‘Persian Lessons‘ is one of the most surprising films I’ve seen lately. It is an international co-production made by studios in Russia, Germany and Belarus. Director Vadim Perelman was born in Ukraine and lives and works in Canada and the USA. Released in 2020 on the festival circuit, the film didn’t really get to run in theaters before the outbreak of the pandemic. It’s being released again now, and I hope it will be seen by a lot of people in theaters or streaming. It had probably been filmed a year before release. Today, such a co-production would probably not be possible, if we take into account the events of 2022. The cinematographic approach is also special, but that does not surprise me, because Vadim Perelman is a film director who is not in a hurry to make many films (this is his fifth in a career spanning some 20 years) and chooses his subjects and scripts carefully.
‘Persian Lessons‘ is a film about the Holocaust. Like many films with similar themes it is a story of survival. Each survival in the Holocaust was a miracle, but in telling it,Vadim Perelman approaches the topic from an original perspective and with a sensitivity that makes the film find its place in the ranks of quality films. The story told is extraordinary, but it is the human dimension that primarily interested screenwriter Ilja Zofin and the director. The hero of the film is Gilles, the son of a rabbi from Antwerp, arrested in occupied France and deported in a transport destined for extermination. Chance and perhaps generosity and a passion for books help him, as in the truck that takes the prisoners to the unknown and perhaps to death, he comes into possession of a book of Persian mythology, which he takes advantage of to claim to be Iranian and not Jewish, escaping immediate execution. In the forced labor camp where he ends up, one of the officers is a former chef, whose dream and plan B in the event of Germany’s defeat is to get to Iran. Gilles, now Reza, takes it upon himself to teach him Persian. It’s just that he doesn’t know the language at all and has to invent it. To memorize the words he had already translated, he uses the register with the names of those interned in the camp, meticulously kept by the executioner. The intellectual game between Gilles / Reza and officer Klaus turns into a more complicated relationship: executioner – victim, torturer – prisoner, but also student – teacher and to the end accomplices in the wish to survive. The words of the invented language play an important role. The danger of death is constant and imminent, and every day of survival is a victory for the young deportee.
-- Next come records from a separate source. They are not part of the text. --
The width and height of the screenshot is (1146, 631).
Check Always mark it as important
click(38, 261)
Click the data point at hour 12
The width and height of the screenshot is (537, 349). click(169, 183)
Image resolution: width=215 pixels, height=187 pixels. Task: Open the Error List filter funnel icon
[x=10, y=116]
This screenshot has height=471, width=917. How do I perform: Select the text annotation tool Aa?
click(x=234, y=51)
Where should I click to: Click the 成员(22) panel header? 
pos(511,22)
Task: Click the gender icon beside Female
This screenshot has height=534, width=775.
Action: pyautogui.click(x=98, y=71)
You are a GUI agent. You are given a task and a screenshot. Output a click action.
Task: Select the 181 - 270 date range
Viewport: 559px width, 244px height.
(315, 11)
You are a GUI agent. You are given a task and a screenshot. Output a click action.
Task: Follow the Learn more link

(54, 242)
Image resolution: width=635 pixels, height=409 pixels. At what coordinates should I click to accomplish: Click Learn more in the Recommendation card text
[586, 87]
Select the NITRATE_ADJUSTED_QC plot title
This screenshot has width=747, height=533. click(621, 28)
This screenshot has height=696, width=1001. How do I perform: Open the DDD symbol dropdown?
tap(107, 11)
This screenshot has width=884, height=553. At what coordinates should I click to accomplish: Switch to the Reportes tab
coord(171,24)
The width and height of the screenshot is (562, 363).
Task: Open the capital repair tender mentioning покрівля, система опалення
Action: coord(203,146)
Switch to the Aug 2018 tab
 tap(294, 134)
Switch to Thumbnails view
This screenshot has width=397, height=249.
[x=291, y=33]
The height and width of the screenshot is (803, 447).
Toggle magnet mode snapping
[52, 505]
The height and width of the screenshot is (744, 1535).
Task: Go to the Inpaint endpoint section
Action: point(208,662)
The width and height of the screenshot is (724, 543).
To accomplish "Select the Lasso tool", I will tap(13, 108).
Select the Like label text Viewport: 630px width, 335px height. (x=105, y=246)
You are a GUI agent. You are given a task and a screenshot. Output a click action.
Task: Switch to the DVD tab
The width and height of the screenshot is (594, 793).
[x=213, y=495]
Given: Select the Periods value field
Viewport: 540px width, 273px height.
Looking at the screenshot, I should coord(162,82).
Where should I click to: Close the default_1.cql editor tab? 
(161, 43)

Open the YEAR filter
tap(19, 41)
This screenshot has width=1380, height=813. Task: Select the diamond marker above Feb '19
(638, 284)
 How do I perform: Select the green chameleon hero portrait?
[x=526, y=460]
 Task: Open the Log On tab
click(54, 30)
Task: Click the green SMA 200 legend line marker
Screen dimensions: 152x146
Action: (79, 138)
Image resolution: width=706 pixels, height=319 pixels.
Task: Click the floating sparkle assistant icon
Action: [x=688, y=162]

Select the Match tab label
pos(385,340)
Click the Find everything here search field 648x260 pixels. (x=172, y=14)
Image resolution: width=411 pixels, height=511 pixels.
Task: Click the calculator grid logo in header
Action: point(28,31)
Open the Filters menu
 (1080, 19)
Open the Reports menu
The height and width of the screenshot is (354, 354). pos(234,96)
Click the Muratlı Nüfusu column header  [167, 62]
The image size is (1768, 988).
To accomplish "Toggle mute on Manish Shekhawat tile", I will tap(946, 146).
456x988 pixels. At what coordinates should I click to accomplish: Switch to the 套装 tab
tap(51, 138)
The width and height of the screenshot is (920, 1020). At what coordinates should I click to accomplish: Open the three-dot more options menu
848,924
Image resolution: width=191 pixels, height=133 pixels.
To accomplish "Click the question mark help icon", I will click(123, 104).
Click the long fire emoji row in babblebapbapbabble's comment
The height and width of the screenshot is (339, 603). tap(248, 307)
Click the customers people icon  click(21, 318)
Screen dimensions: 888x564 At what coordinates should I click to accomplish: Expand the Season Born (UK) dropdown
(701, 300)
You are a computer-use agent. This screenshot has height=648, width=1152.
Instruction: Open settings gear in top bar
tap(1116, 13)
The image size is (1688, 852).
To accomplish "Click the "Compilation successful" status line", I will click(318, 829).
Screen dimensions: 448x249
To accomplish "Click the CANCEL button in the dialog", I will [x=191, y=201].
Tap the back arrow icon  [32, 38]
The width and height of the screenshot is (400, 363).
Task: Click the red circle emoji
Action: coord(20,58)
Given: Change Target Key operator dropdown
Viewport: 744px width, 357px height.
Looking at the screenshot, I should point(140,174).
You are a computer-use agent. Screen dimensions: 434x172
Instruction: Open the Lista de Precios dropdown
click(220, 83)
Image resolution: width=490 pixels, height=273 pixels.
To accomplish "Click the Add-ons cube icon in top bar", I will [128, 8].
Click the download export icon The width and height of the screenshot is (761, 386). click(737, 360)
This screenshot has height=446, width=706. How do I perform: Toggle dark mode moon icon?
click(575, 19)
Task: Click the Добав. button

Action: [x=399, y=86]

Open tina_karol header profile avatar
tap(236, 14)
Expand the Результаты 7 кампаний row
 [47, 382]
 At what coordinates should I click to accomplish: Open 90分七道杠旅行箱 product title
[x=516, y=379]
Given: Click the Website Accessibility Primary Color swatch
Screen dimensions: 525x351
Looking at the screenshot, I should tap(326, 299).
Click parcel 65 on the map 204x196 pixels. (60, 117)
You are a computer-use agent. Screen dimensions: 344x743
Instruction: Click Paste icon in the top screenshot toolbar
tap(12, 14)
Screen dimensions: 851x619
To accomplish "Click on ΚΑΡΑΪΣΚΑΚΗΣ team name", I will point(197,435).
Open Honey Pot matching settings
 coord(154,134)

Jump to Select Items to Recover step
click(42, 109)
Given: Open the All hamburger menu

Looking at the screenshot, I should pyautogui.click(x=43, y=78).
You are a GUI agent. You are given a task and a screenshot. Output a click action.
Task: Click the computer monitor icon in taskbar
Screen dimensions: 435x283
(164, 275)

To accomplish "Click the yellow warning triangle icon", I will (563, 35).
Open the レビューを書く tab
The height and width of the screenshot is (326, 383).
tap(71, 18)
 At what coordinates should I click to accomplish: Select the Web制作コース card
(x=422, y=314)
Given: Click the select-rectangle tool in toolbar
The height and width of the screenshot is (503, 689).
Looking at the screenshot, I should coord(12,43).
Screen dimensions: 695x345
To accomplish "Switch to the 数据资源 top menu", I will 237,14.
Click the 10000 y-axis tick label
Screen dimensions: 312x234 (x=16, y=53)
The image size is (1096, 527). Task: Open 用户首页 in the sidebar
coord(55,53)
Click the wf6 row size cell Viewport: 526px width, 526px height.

The story has many levels of complexity and a symbolic load, avoiding at the same time didacticism and excessive rhetoric. The dialogues are excellently written. I don’t remember seeing the Argentinian born actor Nahuel Pérez Biscayart before and all I need to say is that his performance as Gilles / Reza is formidable. German actor Lars Eidinger undertakes the character of Commander Klaus. His role is not easy, because the balance between revulsion towards the executioners’ deeds and the human dimension, between caricature and understanding the reasons for the actions, is very fragile. Eidinger succeeds, I think, very well in this difficult mission. His character could be a good example of what Hanna Arendt called ‘the banality of evil’. I also noticed in the cast the presence of Jonas Nay, a relatively young German actor whom I had already admired in the cycle of television mini-series starting with ‘Deutschland 83 ‘. His role is not very complex but the young actor fills it with content. The side plot of the relationships in-between the German officers and soldiers who turn their duty into crimes may seem far from the central thread of the story, but in my opinion it helps in understanding the context and adds details to the picture of the slave labor camp, where for the prisoners the difference between life and death depended on chance and the whims of the executioners. There are nuances even in hell, this would be one of the interpretations of this complex and impressive film.